A new generation of DNA-sequencing platforms will become commercially available over the next few years. These instruments will enable re-sequencing of human genomes at a previously unimagined throughput and low cost. Here, I examine why the $1,000 human genome is an important goal for research and clinical diagnostics, and what will be required to achieve it.

In April 2003, 50 years after Watson and Crick first described the chemical structure of DNA [1], the DNA sequence that makes up the human genome was proclaimed "essentially complete" [2]. Following on from this, in October 2005, the project of the HapMap consortium to identify the locations of one million common single-nucleotide polymorphisms (SNPs) in the context of this reference human genome sequence were completed [3]. Accomplishing these two genomic milestones required the development, testing and implementation of technology platforms that could produce data at previously unprecedented throughputs, as well as of the bioinformatics tools and computational capabilities to analyze the resulting data and to interpret it in meaningful ways. It is this critical interplay of technology and bioinformatics that will usher in the next era of genome sequencing technology, commonly referred to as 'the $1,000 genome' on the basis of its targeted price per genome in US dollars; today, we find ourselves poised at the brink of this era. In this paradigm, the cost of determining an individual genome sequence would fall to a price of around $1,000, placing it firmly in the realm of advanced clinical diagnostic tests. As a result, determining a person's genome sequence might ultimately become an important first step upon entering a health insurance network or a health care provider's practice, akin to determining their height, weight and blood type, for example.

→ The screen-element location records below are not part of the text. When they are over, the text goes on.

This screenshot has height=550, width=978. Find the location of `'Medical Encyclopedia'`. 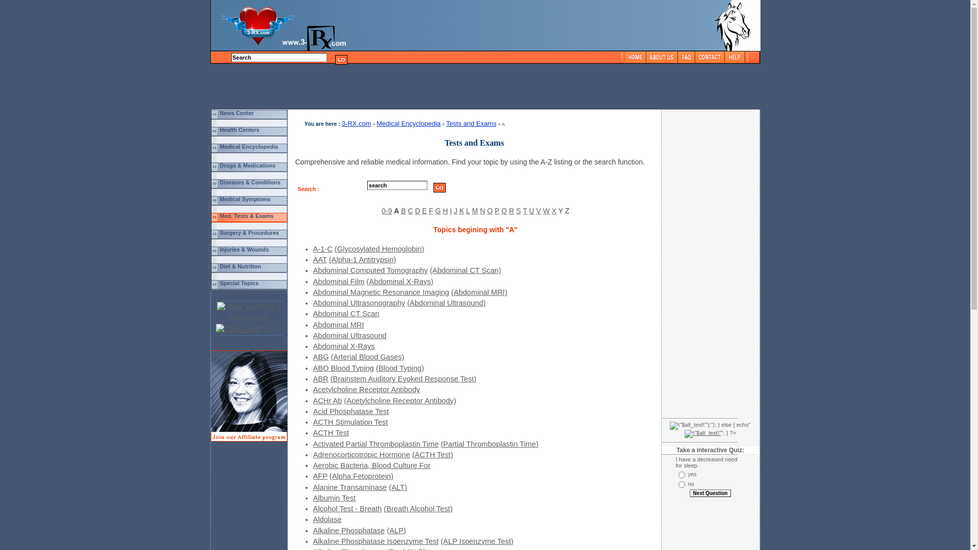

'Medical Encyclopedia' is located at coordinates (249, 147).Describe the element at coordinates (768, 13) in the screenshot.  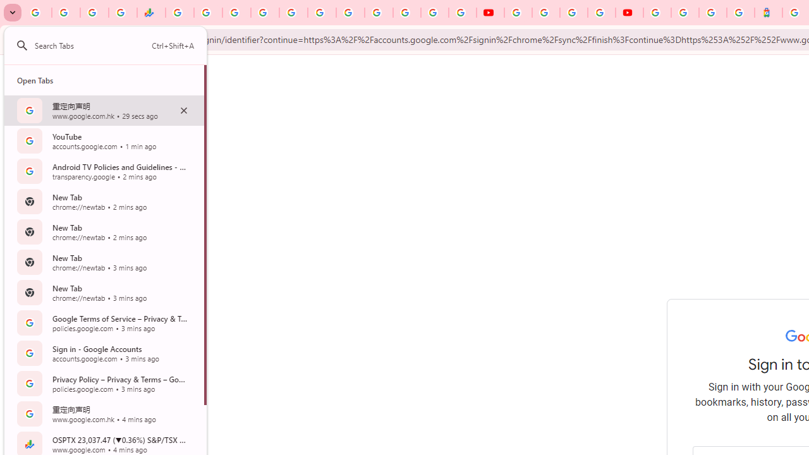
I see `'Atour Hotel - Google hotels'` at that location. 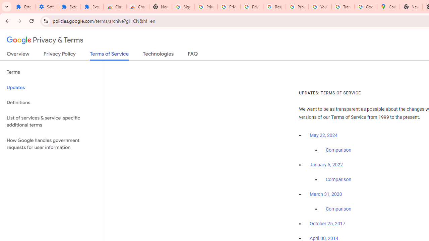 I want to click on 'Extensions', so click(x=91, y=7).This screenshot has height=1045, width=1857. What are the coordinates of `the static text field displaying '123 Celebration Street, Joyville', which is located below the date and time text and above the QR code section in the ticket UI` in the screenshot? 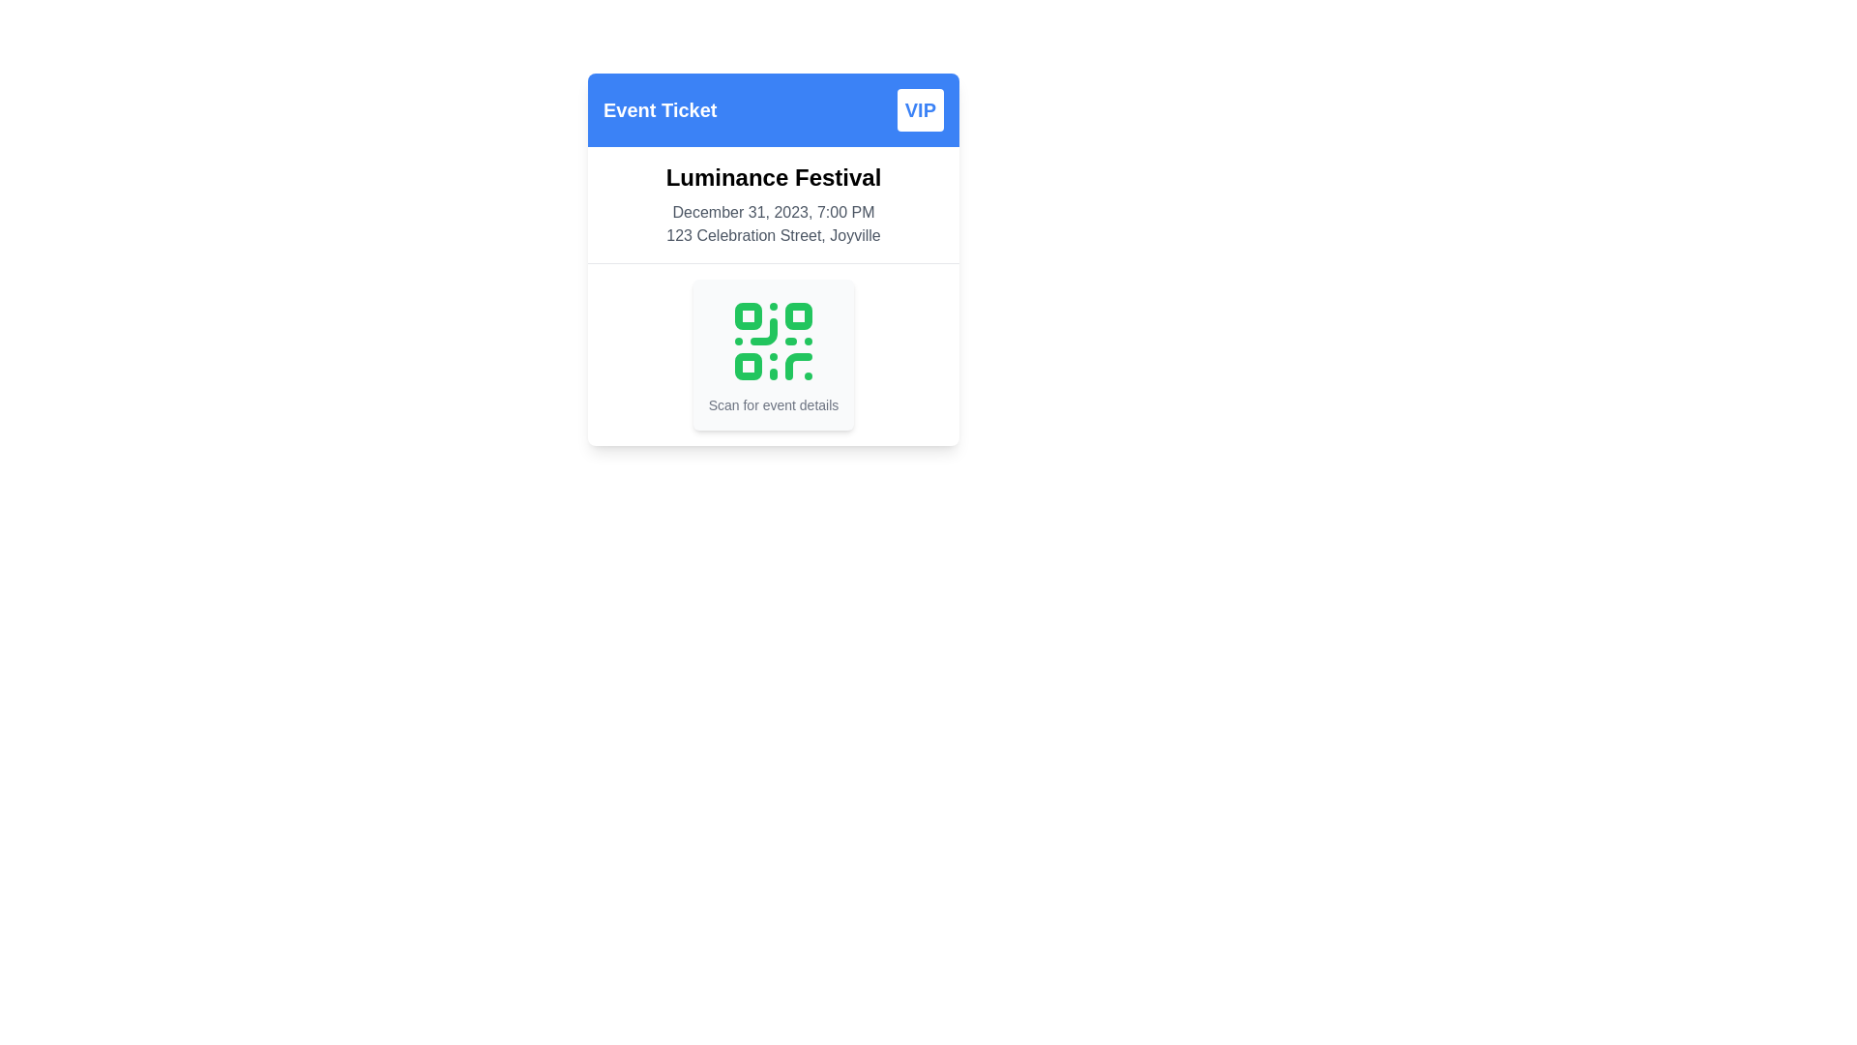 It's located at (774, 234).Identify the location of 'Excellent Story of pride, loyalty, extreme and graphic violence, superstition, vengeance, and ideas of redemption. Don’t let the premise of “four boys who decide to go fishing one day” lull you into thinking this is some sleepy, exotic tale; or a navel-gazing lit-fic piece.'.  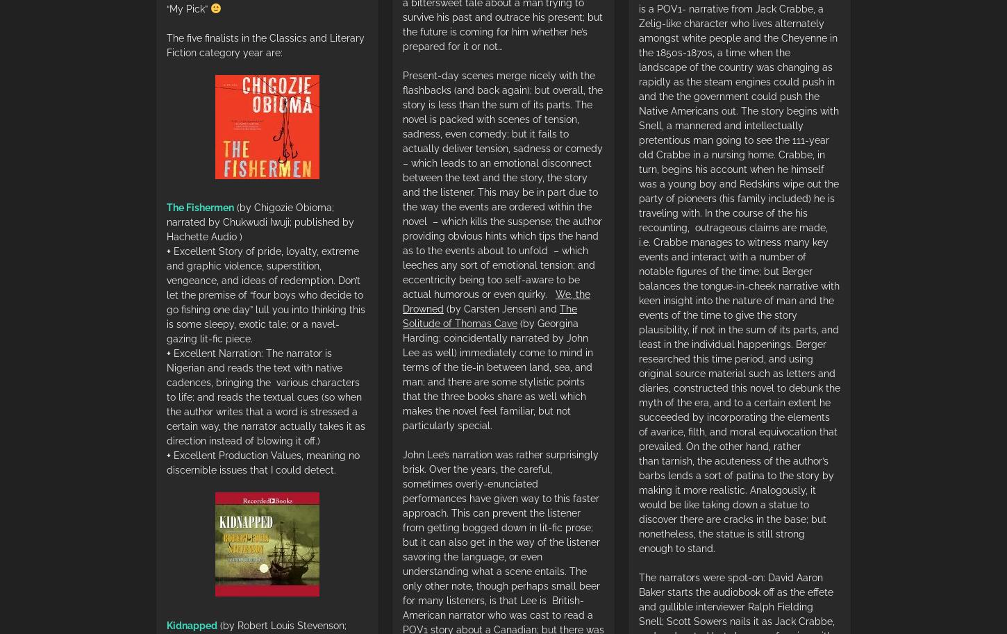
(165, 295).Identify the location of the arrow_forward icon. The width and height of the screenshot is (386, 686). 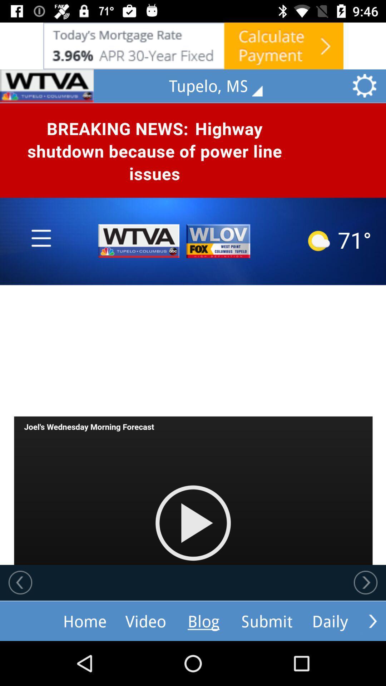
(372, 621).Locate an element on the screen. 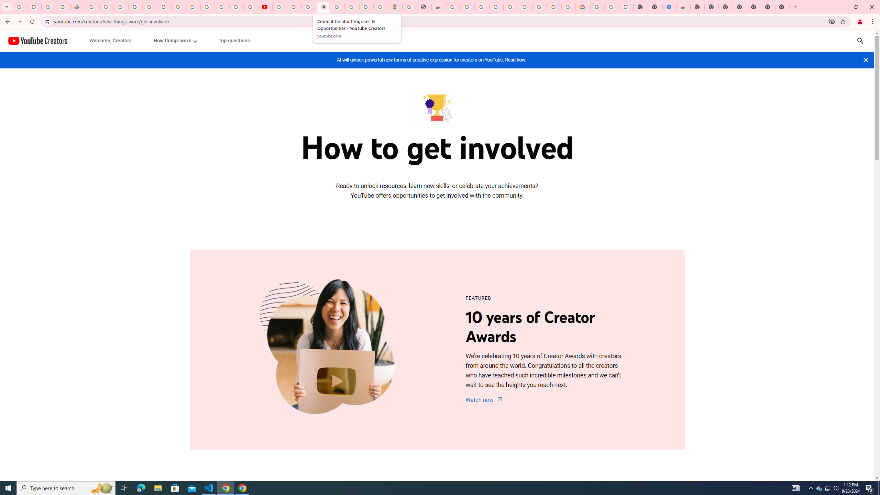 The image size is (880, 495). 'YouTube Creators' is located at coordinates (38, 41).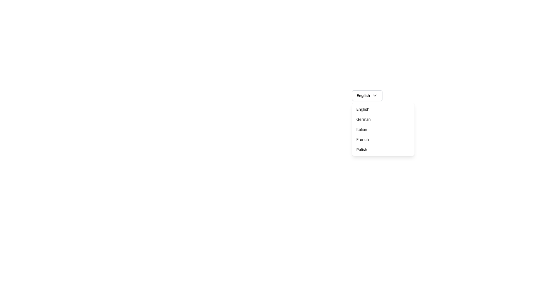  Describe the element at coordinates (383, 129) in the screenshot. I see `the 'Italian' option in the dropdown menu` at that location.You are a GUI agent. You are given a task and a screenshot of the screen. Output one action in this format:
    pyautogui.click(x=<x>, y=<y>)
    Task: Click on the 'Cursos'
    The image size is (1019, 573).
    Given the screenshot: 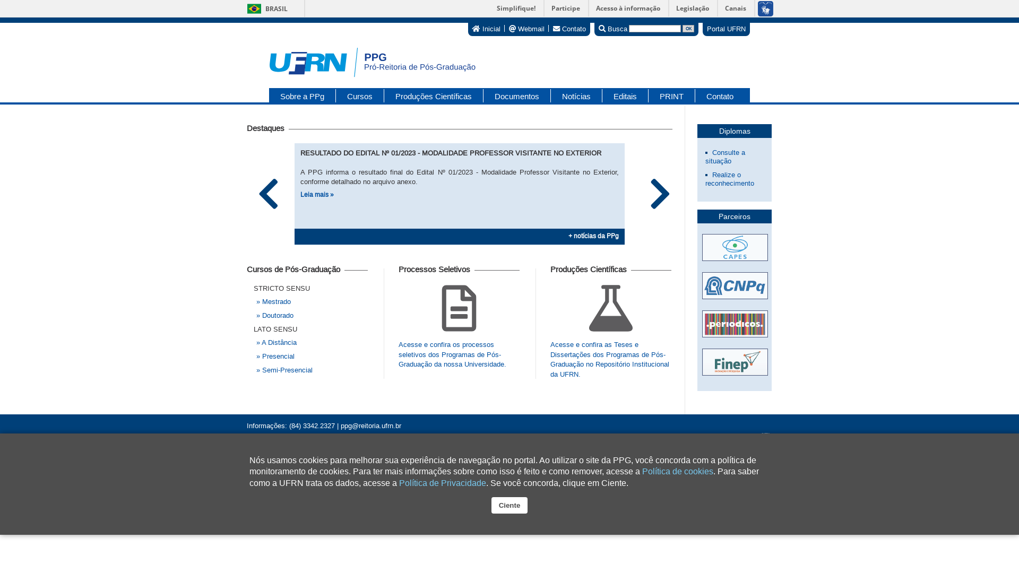 What is the action you would take?
    pyautogui.click(x=360, y=95)
    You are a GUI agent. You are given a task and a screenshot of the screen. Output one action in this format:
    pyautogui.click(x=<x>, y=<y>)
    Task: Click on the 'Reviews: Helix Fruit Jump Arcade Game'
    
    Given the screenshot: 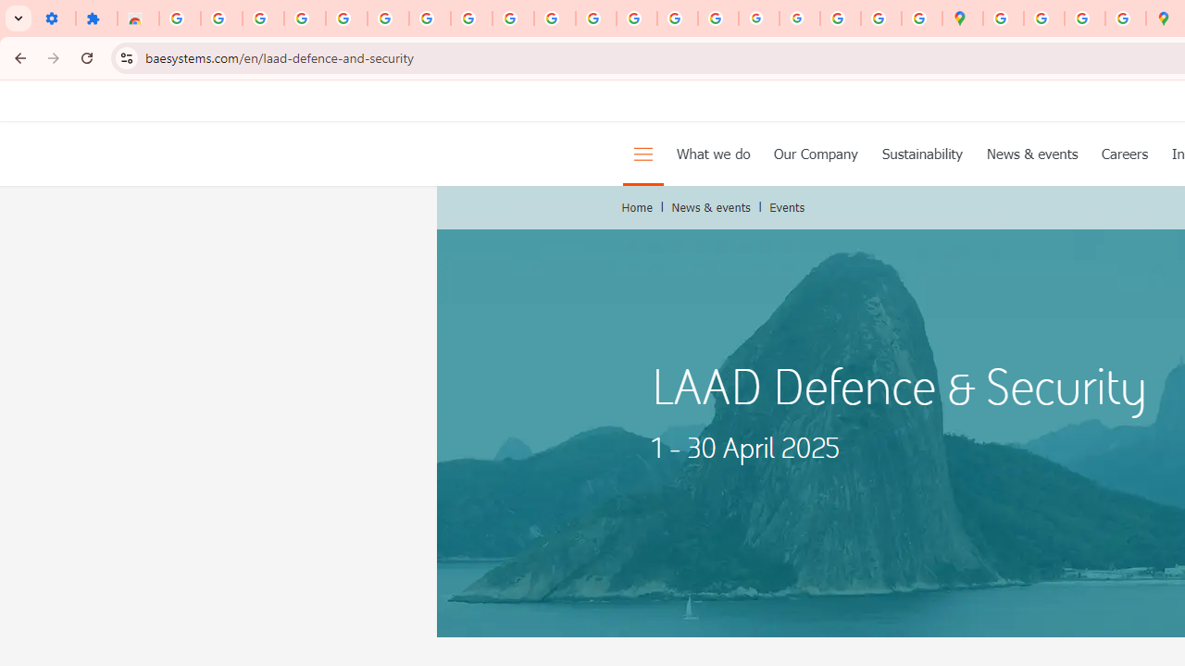 What is the action you would take?
    pyautogui.click(x=137, y=19)
     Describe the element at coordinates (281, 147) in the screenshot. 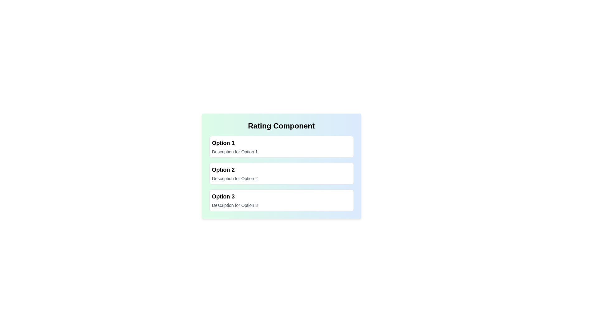

I see `the first selectable option in the vertically stacked list` at that location.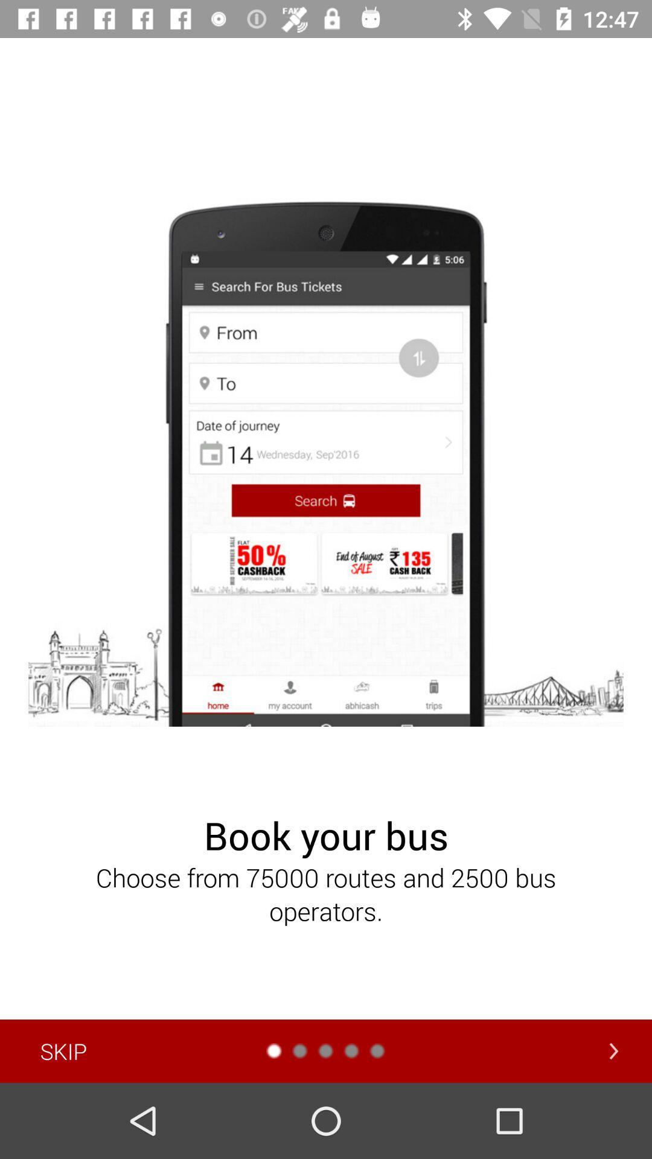  Describe the element at coordinates (614, 1050) in the screenshot. I see `the arrow_forward icon` at that location.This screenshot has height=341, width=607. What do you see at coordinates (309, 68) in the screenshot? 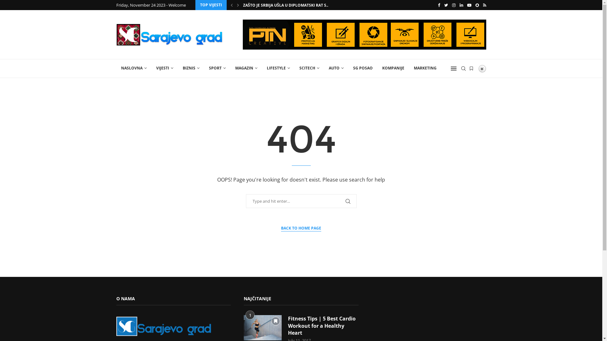
I see `'SCITECH'` at bounding box center [309, 68].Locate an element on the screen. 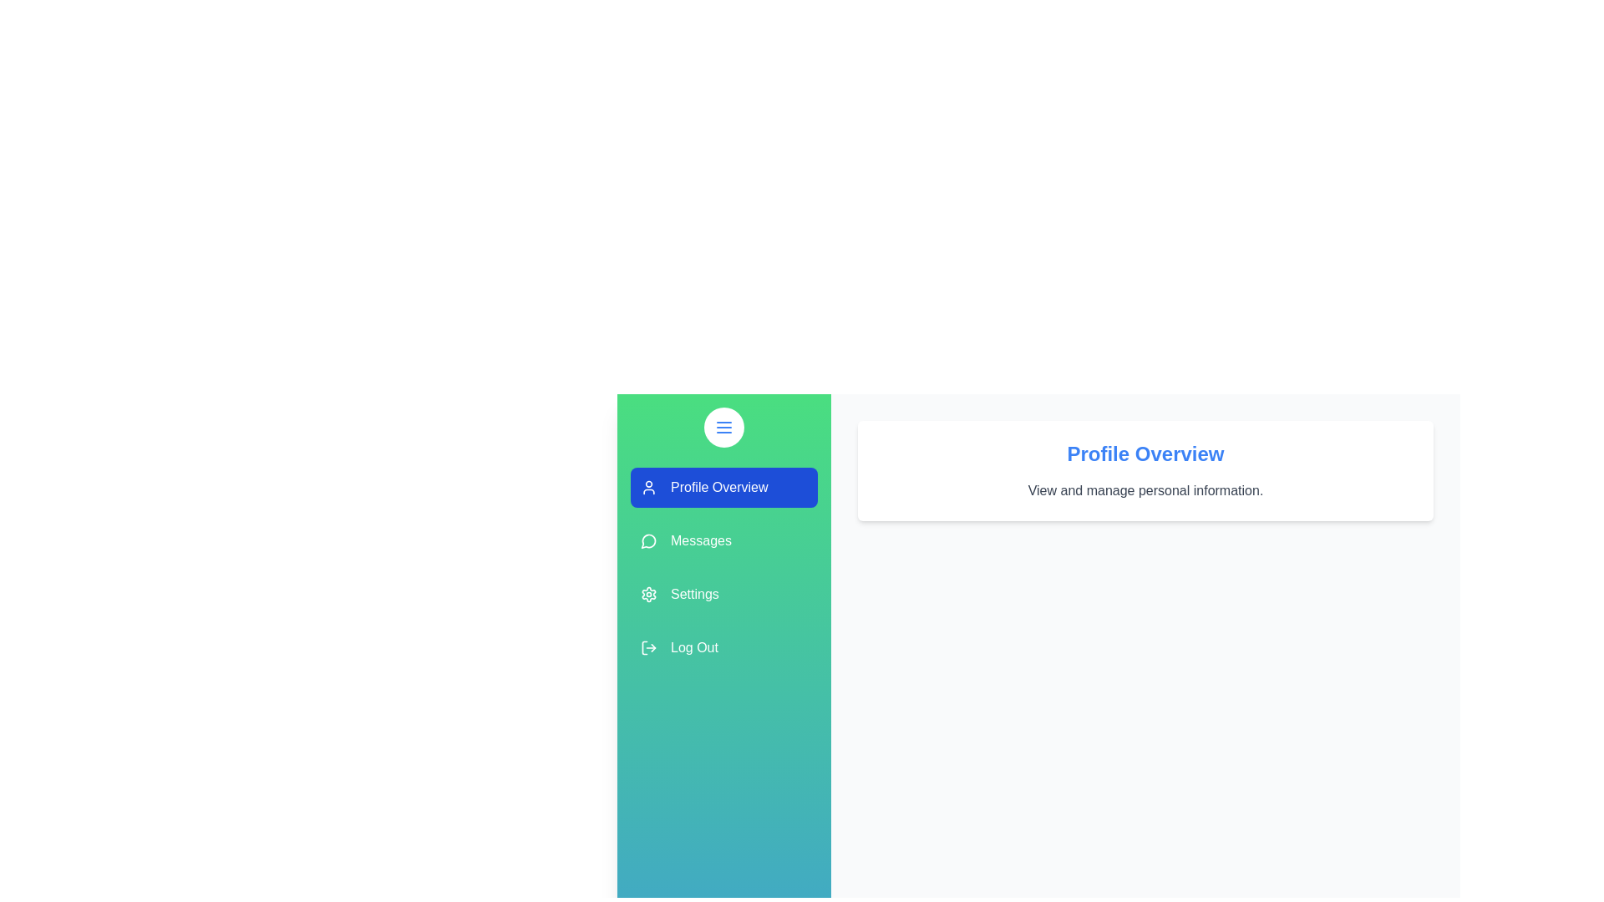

Why aim for a $1,000 genome?

Given this paradigm, one might ask why a $1,000 genome is an important or necessary goal to achieve. Fundamentally, even with the significant achievements of the HapMap Project [3], we have little context for comprehending the breadth of human genomic diversity, encompassing all types of variation beyond common single-nucleotide variants. Capturing this range of diversity, at the current cost of around $10-20 million per genome sequence, places it firmly outside the bounds of fiscal reality. Yet without this 'baseline', genome scientists and statisticians lack a contextual framework within which to evaluate the genome-characterization projects that are presently under consideration. Some such projects are described here.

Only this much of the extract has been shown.